😈GPT-5: Love it or hate it?

Well, well, well... OpenAI just dropped GPT-5 (August 7th), and let me tell you, the internet has feelings about it.

Sam Altman and crew rolled out the red carpet with a live-stream that promised "PhD-level expertise for everyone,". Also, he tried live tweeting while the launch

Which honestly sounds like something you'd hear at a late-night infomercial, but here we are living in the future, folks.

The Good, The Bad, and The Mislabeled Charts

First off, let's talk about that presentation.

OpenAI clearly didn't get the memo about Apple's keynote magic because this thing was... rough around the edges.

We're talking mislabeled charts (classic!), physics demos that gave wrong answers until they frantically re-ran the prompts, and speakers looking off-camera like they were reading cue cards their dog had chewed up.

The live coding demo even failed to hot-reload at one point, which honestly made it feel more authentic.

Nothing says "real software development" like things breaking when you need them most, am I right?

But here's where it gets interesting, despite the janky presentation, the actual tech seems pretty solid.

What's Actually New (And Why Your Wallet Might Be Happy)

GPT-5 isn't just one model anymore, it's like having a smart intern who knows when to phone a friend.

The system automatically routes between "gpt-5-main" (the speedy one) and "gpt-5-thinking" (the heavy lifter) depending on what you're asking.

No more toggling between models like you're playing some kind of AI slot machine.

The performance numbers are genuinely impressive:

  • Coding benchmarks jumped to 74.9% on SWE-bench (that's the hard stuff)

  • Medical reasoning went from basically 0% to 46.2% on their new HealthBench

  • 45% fewer hallucinations than GPT-4o (finally!)

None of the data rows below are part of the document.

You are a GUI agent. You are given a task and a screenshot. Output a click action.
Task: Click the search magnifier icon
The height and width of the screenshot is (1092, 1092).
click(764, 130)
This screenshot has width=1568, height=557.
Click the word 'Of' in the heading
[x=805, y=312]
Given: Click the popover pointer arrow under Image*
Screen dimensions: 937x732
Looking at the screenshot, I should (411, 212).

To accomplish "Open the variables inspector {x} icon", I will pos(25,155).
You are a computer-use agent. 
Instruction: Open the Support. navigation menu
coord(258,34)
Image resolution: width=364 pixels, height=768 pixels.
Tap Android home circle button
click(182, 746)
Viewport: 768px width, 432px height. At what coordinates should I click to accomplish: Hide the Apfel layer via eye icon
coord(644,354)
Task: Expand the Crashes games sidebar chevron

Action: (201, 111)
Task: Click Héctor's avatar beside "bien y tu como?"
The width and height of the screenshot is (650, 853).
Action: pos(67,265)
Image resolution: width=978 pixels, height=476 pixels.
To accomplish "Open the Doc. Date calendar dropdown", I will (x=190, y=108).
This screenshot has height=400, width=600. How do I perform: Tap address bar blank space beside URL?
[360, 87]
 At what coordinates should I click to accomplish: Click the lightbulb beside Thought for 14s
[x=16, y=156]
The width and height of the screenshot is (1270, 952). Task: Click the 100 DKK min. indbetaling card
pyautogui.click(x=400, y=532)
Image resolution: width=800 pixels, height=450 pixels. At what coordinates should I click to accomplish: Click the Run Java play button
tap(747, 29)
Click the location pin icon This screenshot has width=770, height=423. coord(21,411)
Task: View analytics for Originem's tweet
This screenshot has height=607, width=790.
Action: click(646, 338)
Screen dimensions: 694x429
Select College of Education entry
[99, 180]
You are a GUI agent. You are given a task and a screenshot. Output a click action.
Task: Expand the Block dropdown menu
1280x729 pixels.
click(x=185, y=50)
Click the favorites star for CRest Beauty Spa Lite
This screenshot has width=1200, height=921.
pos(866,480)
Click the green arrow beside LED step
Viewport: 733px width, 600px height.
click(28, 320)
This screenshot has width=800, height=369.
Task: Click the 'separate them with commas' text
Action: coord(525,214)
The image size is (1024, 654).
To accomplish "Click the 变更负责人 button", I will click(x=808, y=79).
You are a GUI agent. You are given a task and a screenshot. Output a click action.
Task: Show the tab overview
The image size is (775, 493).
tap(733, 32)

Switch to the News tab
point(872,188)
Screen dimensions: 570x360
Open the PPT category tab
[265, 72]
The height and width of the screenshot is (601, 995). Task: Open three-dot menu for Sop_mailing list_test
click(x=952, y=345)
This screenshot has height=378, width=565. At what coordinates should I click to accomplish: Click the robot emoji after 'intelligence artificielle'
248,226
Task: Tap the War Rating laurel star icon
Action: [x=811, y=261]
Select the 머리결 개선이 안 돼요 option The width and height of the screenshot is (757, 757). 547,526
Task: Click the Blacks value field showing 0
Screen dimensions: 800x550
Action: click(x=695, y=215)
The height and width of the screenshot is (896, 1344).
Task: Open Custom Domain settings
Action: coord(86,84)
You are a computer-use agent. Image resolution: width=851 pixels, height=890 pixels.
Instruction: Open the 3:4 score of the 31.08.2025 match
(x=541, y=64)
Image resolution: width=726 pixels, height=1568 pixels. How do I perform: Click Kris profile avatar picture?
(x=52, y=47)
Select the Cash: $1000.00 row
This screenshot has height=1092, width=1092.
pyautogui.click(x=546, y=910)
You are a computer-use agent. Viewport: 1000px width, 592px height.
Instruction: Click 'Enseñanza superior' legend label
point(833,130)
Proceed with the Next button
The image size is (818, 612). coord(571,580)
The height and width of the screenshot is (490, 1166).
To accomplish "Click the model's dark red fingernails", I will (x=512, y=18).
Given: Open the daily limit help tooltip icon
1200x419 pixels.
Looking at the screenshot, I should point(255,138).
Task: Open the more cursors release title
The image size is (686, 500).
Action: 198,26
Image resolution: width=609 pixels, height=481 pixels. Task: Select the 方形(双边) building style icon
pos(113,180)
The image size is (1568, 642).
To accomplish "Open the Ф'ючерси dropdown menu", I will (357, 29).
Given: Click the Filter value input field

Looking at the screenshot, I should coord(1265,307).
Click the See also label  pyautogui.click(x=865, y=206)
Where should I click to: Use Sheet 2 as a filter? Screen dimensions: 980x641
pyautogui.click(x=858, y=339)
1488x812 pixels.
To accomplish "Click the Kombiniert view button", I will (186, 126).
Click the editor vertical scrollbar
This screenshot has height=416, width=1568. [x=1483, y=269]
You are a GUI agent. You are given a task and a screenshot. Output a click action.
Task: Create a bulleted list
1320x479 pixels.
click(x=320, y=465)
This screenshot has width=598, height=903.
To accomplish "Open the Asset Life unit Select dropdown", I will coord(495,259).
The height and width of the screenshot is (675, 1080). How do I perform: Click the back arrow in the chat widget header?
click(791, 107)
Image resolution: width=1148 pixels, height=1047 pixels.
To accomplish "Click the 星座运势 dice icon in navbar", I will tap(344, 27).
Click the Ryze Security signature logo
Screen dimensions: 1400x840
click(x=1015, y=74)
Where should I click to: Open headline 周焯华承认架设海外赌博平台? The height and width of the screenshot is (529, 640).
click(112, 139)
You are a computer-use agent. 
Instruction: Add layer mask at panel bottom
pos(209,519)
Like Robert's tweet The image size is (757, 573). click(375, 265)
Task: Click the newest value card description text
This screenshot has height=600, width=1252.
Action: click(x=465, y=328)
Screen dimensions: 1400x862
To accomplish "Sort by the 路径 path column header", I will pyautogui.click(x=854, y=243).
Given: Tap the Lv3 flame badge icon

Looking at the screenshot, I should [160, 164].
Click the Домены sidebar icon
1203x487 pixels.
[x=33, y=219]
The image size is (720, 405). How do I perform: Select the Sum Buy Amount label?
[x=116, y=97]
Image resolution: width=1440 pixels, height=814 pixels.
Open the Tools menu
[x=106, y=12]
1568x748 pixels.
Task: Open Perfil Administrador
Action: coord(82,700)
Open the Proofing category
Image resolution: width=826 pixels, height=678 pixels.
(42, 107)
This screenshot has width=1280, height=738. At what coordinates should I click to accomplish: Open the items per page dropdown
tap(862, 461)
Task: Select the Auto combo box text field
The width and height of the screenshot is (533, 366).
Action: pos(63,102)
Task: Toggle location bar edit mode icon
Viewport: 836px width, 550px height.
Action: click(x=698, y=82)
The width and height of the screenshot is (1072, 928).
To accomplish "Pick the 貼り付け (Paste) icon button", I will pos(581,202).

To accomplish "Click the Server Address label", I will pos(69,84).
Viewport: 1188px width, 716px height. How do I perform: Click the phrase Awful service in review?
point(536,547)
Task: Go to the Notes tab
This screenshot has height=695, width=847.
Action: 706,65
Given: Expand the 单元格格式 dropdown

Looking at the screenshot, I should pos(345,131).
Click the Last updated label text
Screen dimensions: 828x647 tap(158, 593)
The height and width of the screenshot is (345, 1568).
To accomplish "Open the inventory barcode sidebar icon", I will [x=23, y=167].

And developers are probably doing happy dances because API pricing dropped to $1.25 per million input tokens – that's Gemini territory, folks.

Plot Twist: The Internet Is... Divided?

Here's where things get spicy.

While enterprise customers and tech reviewers are singing praises, Reddit and Twitter are having what can only be described as a collective meltdown.

The main complaints?

OpenAI basically yeeted all the beloved older models (goodbye GPT-4o, we hardly knew ye) and replaced them with this router system that some users feel gives shorter, more generic answers.

To read more, click here

Plus subscribers went from unlimited access to some models to a capped 200 messages per week with the thinking model.

One Reddit thread titled "GPT-5 is horrible" hit 3K upvotes faster than you can say "shrinkflation." Ouch.

The Real Tea

Look, what's really happening here is OpenAI made a classic tech company move:

They optimised for cost and efficiency while marketing it as a capability upgrade. And honestly, that's probably smart business, even if it ruffled some feathers.

The unified model approach is actually pretty clever, it's like having a team of specialists who automatically hand off work to whoever's best suited for the job.

This is probably where AI is heading anyway: orchestrated systems of specialised models working together.

The Bottom Line

GPT-5 isn't AGI (sorry, sci-fi fans), but it's a solid step forward in making AI more reliable and accessible.

The enterprise folks are happy, developers are saving money, and everyday users are... well, they're adjusting.

Will OpenAI smooth things over by bringing back model choice and fixing the router quirks?

Probably. Will this change the trajectory of AI development? Definitely.

And hey, at least those 1,000+ OpenAI employees who stuck around instead of jumping ship to Meta got bonuses ranging from $200K to $1.5M.

Not a bad reward for weathering the storm and helping push out what might be the most scrutinised AI launch in history.

The AI wars continue, and we're all just along for this wild, mislabeled-chart-filled ride.

P.S. – If you want to see how GPT-5 actually performs, try asking it to improve your prompts.

Apparently, that's one of OpenAI's recommended use cases now.

Meta-prompting: because why think for yourself when AI can think about your thinking?